Reading text –

Creams, pomades, and butters packaged in brightly-colored bottles for “natural hair” now grace the shelves of beauty supply stores in various countries. Black women are spearheading the contemporary natural hair movement, commonly defined as one that encourages “women with African ancestry to celebrate and enjoy the natural characteristics of their kinky, curly, hair texture.” Historically, institutional racism has catalyzed natural hair movements, and consequently, institutions and the public politicize Black women’s hair. While the narrative of the modern natural hair movement is political, employing the notion of “quiet,” coined by Kevin Quashie, the natural hair movement should not oversaturate the discourse of the natural hair movement with politics and resistance, as that narrative erases the humanity of Black women.
Structural racism manifests hair discrimination in many countries, including the United States and South Africa. In the United States, hair discrimination stems from slavery. Beauty standards favored whiteness, thus any physicality of Blackness was undesirable. To differentiate Afro-textured hair from “white” hair, white people described enslaved peoples’ hair as “nappy, which”stems from the word “nap,” originally used to describe the tuft of cotton on the plant that grows before harvest. Therefore, the etymology of “nappy” is inherently derogatory towards Black women in the United States. Further, during apartheid, South African schools enforced the “pencil test” to exclude students with kinky hair from access to education; when a teacher put a pencil in a student’s hair, if the pencil fell through, the student would have more access to academic opportunities, whereas if the pencil stayed, the state would restrict academic opportunities for the student. Structural racism stigmatizes natural, Black hair, especially on Black women, thus hair is always a point of social and political contention.
Shifting towards Civil Rights and Black Power movements throughout the 1960s-70s, Angela Davis spearheaded the first major “natural hair” movement. Davis, along with many other Black women, wore afros to protest white supremacy and advocate for Black liberation, especially for Black women, since hair discrimination largely impacts their livelihood. Radicalizing the political state of Black hair, Davis utilized her afro as a weapon to combat Black oppression. Davis pioneered and established the political discourse of Black hair movements throughout the world.
In the early 2010s, Black women birthed a new, natural hair movement to celebrate and care for their natural hair through community, YouTube tutorials, and websites geared towards Black hair care. Black women also use momentum from the expanding movement to combat discriminatory practices. In 2014, many Black women in the United States army vocally opposed the U.S. Army’s list of acceptable hairstyles, which banned specific types of braids, cornrows, and small twists—hairstyles Black women usually wear for practicality. Restrictions also stated, “Any unkempt or matted braids or cornrows are considered dreadlocks and are not authorized.” This statute is a directly discriminates against Black women, and the natural hair movement supported Black women in the military protesting the injustice.

Stored dataset items
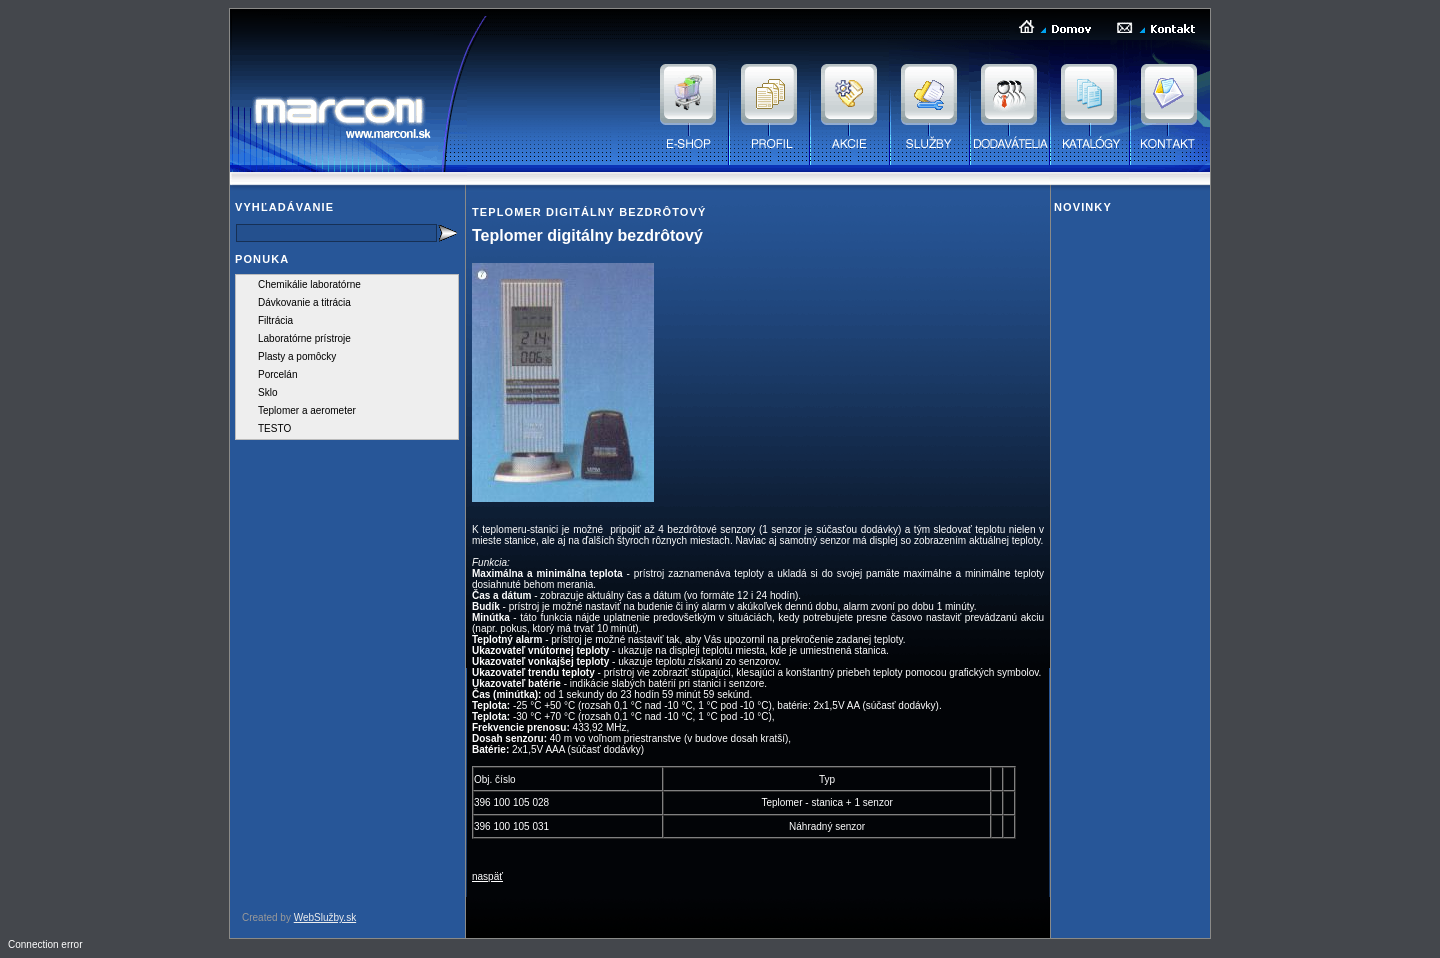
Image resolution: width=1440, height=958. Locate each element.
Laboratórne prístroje (304, 338)
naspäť (487, 876)
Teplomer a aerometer (307, 410)
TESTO (274, 428)
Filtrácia (275, 320)
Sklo (267, 392)
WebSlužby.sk (325, 917)
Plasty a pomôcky (297, 356)
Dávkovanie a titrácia (304, 302)
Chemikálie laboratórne (309, 284)
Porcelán (277, 374)
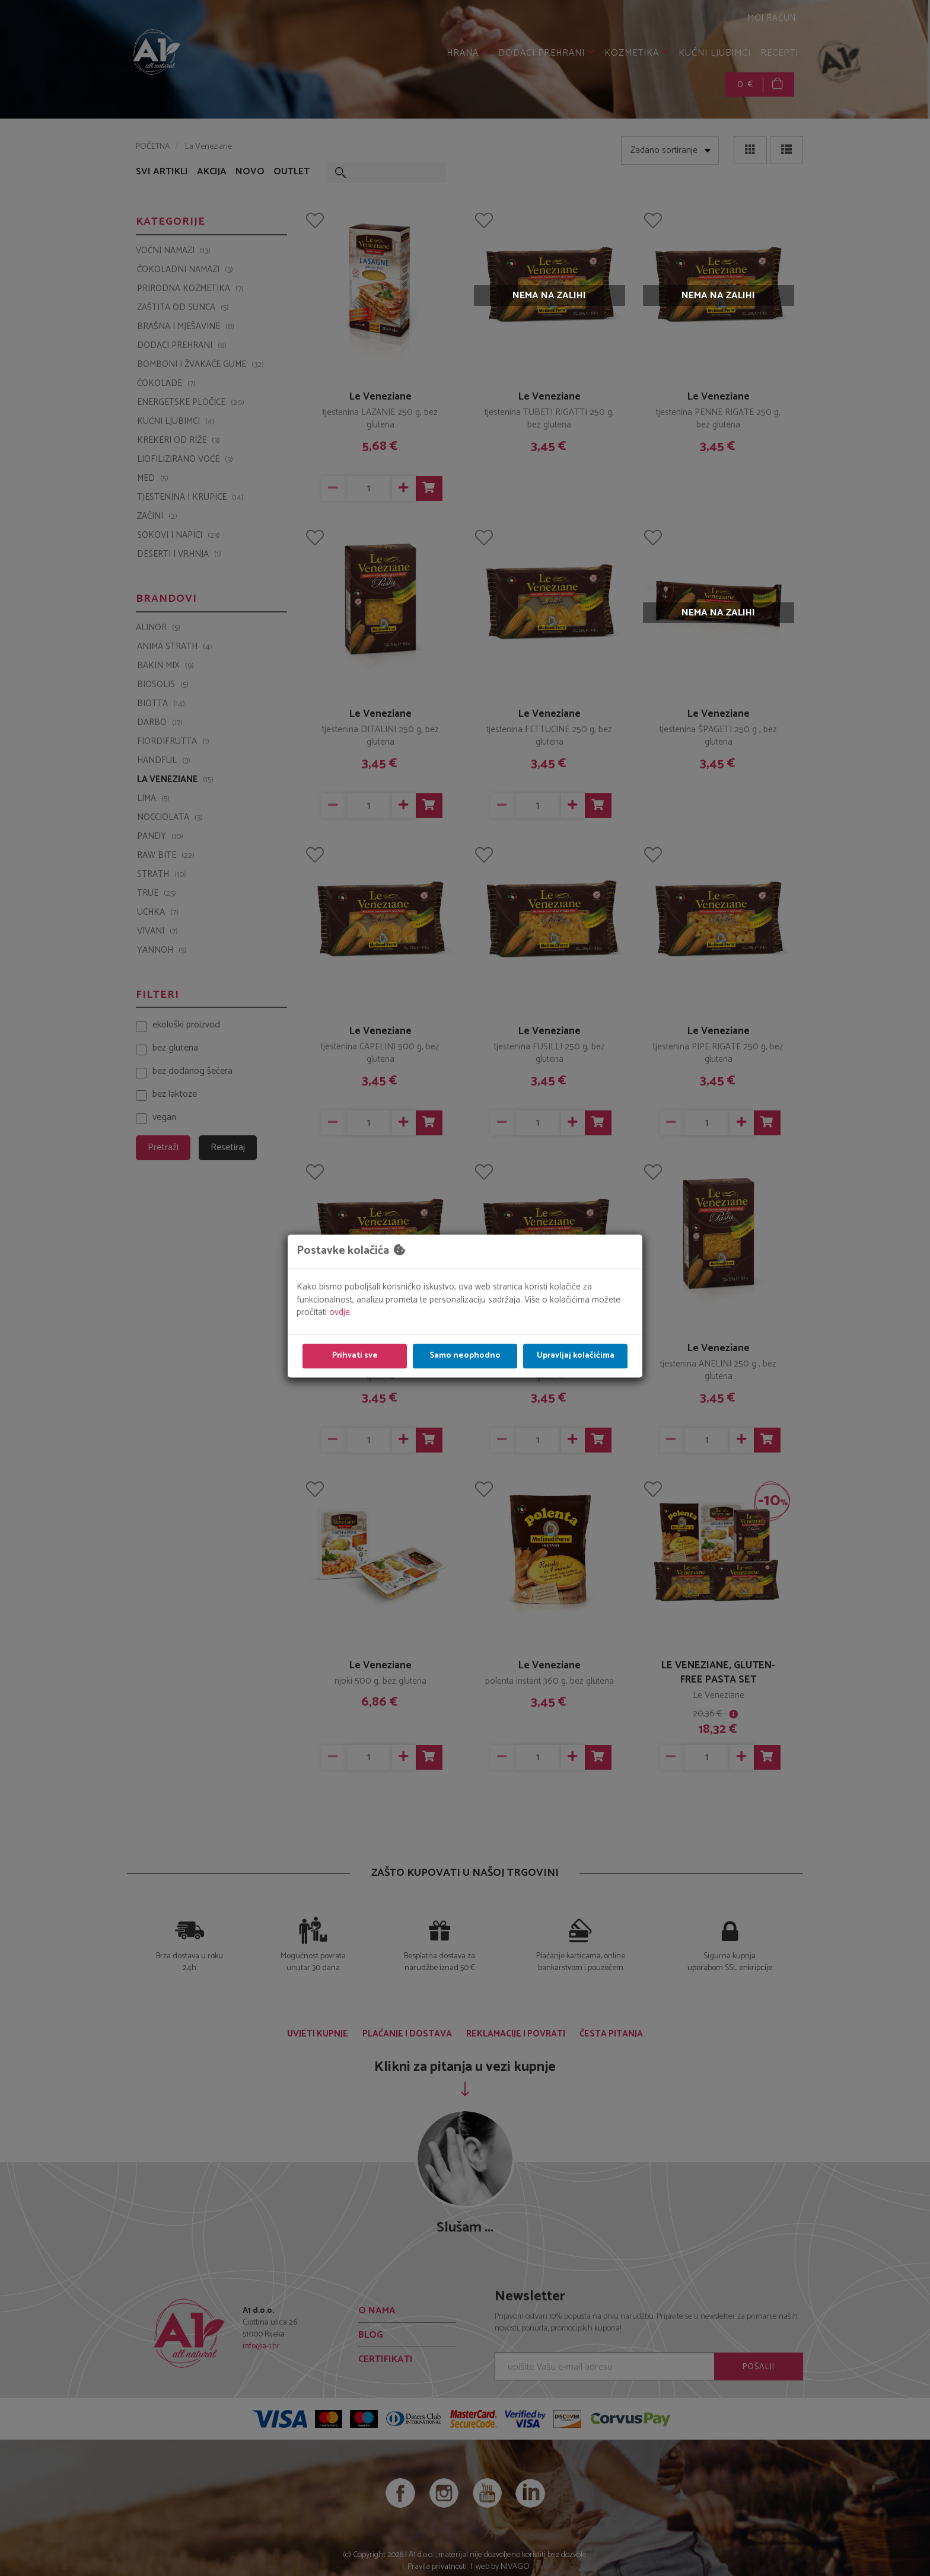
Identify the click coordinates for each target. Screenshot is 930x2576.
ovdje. (340, 1312)
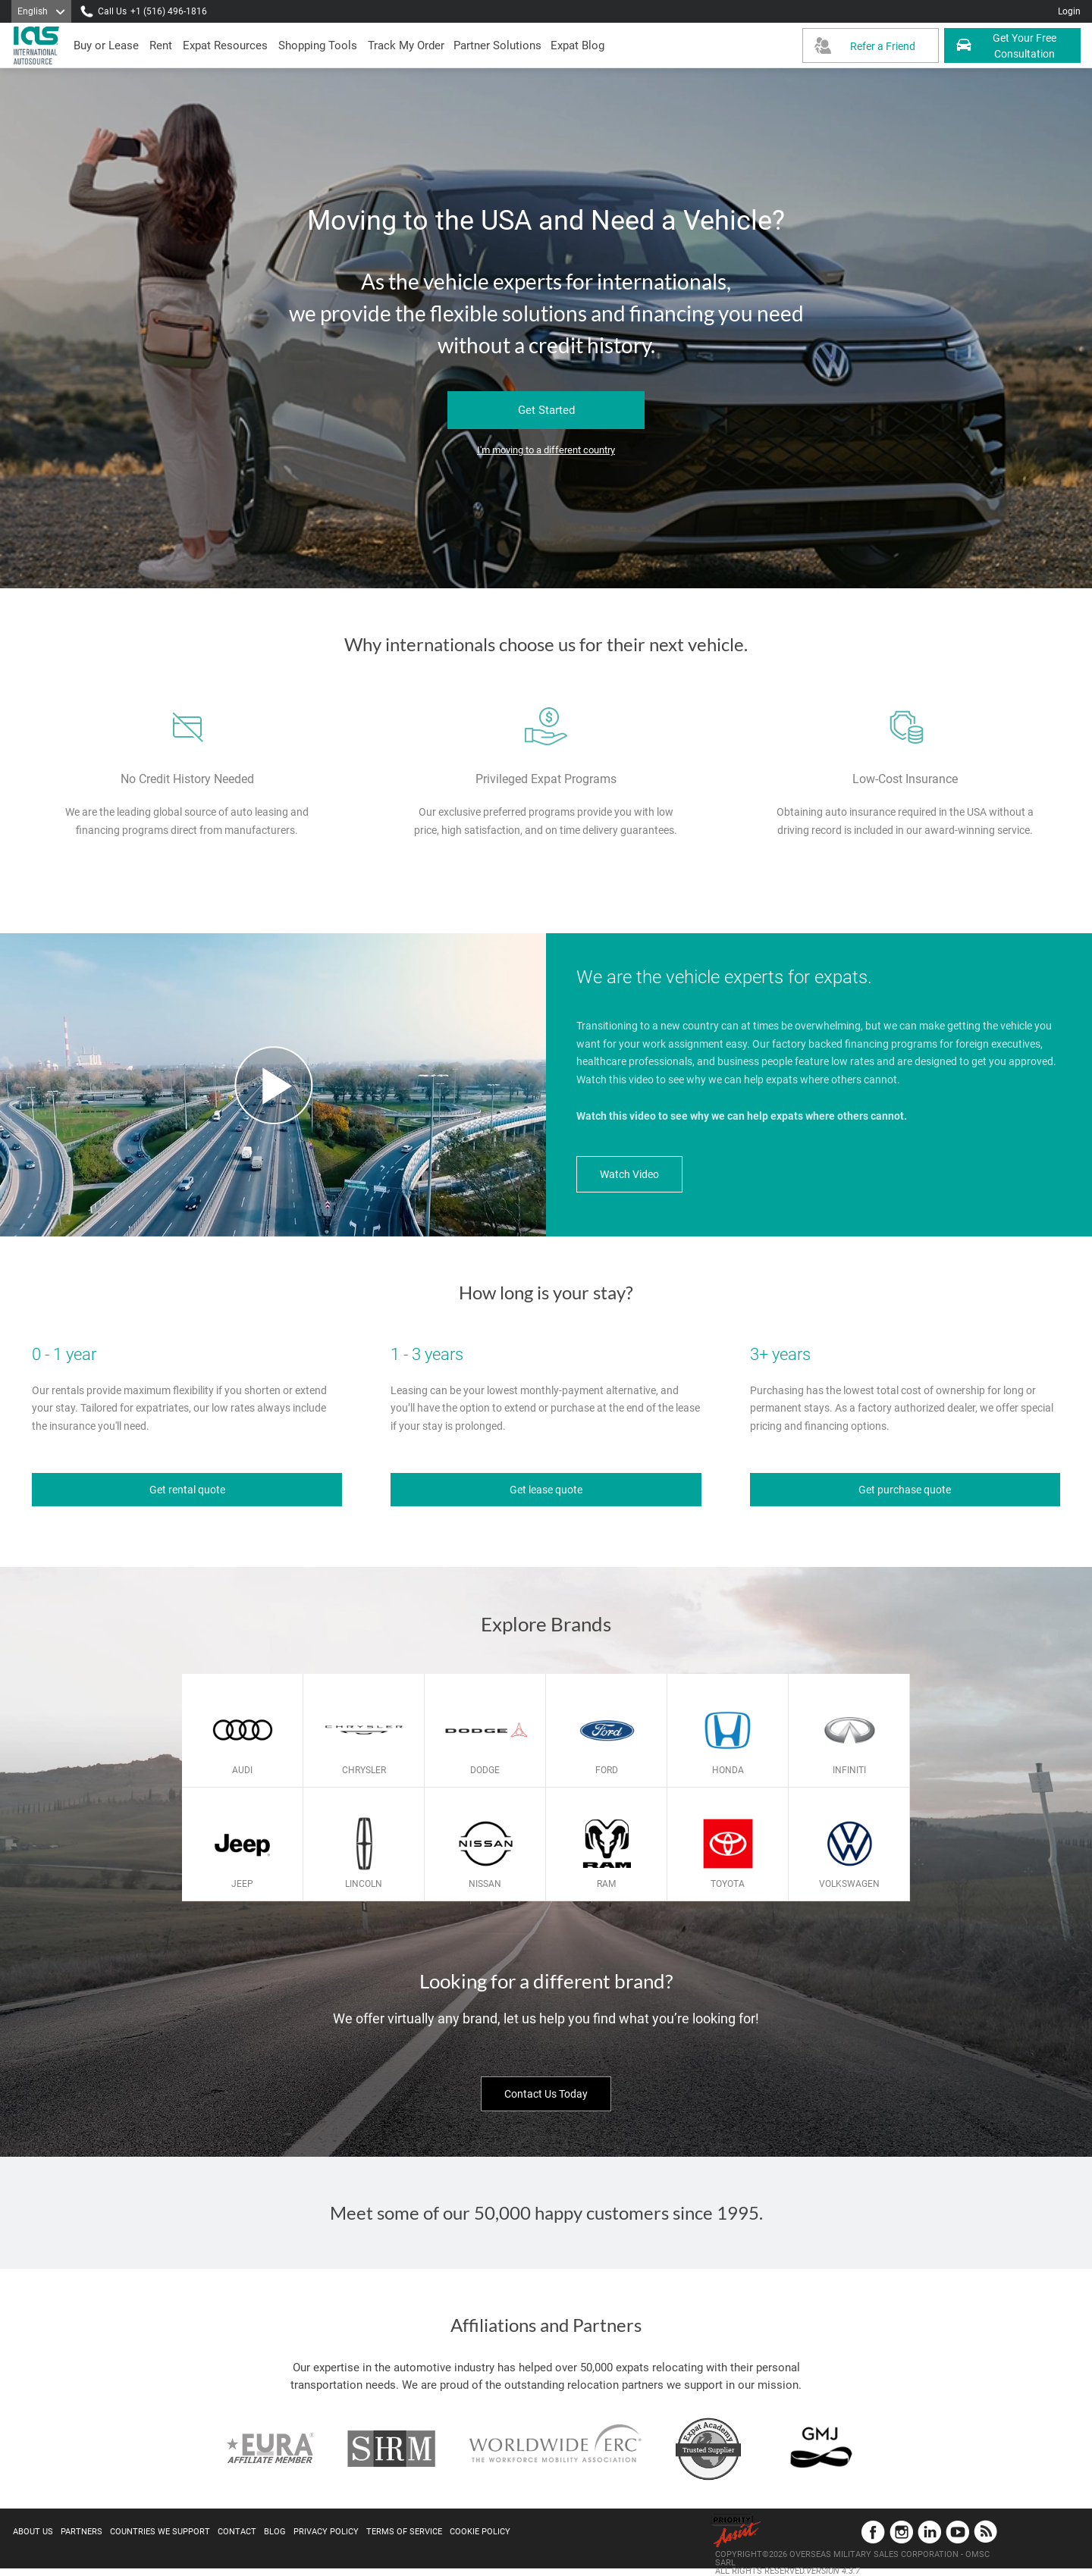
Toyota (728, 1884)
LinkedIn (929, 2531)
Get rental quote (187, 1490)
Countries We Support (160, 2531)
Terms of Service (404, 2531)
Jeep (242, 1884)
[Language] (41, 11)
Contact (237, 2531)
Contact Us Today (546, 2094)
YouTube (957, 2531)
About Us (33, 2531)
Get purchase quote (904, 1490)
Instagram (901, 2531)
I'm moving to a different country (546, 450)
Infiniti (849, 1770)
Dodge (485, 1770)
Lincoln (363, 1884)
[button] (497, 45)
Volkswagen (849, 1884)
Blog (275, 2531)
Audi (242, 1770)
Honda (728, 1770)
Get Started (546, 410)
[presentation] (161, 45)
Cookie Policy (480, 2531)
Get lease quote (546, 1490)
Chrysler (364, 1770)
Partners (81, 2531)
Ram (606, 1884)
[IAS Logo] (37, 45)
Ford (606, 1770)
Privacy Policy (326, 2531)
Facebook (873, 2531)
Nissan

Direction 1 – Name every kind of hair product that the essay on the natural hair movement says is sold in brightly-colored bottles for "natural hair."
Direction 2 – Write the next paragraph of the essay on the natural hair movement, picking up right after its last sentence.

Written answer 1 – Creams, pomades, and butters

Written answer 2 –
Since structural racism consistently puts Black hair into social strife, it is easy for Black women to subject their hair and the movement into an exclusive, political state. It is critical to recognize that Black women exist in anti-Black societies, therefore, any form of Black expression is inherently political. When the public limits Black expression—and in this case, wearing natural hair—to a form of constant resistance, Black women lose access to their humanity and autonomy. Kevin Quashie, an English professor and scholar, uses the term, “quiet” to illuminate that the public should include “the expressiveness of the inner life” in the discourse of Black life and existence. Quashie eloquently expresses this notion as he writes that Black people “are resistant in context, but not in essence.” The natural hair movement contextualizes the need for Quashie’s logic.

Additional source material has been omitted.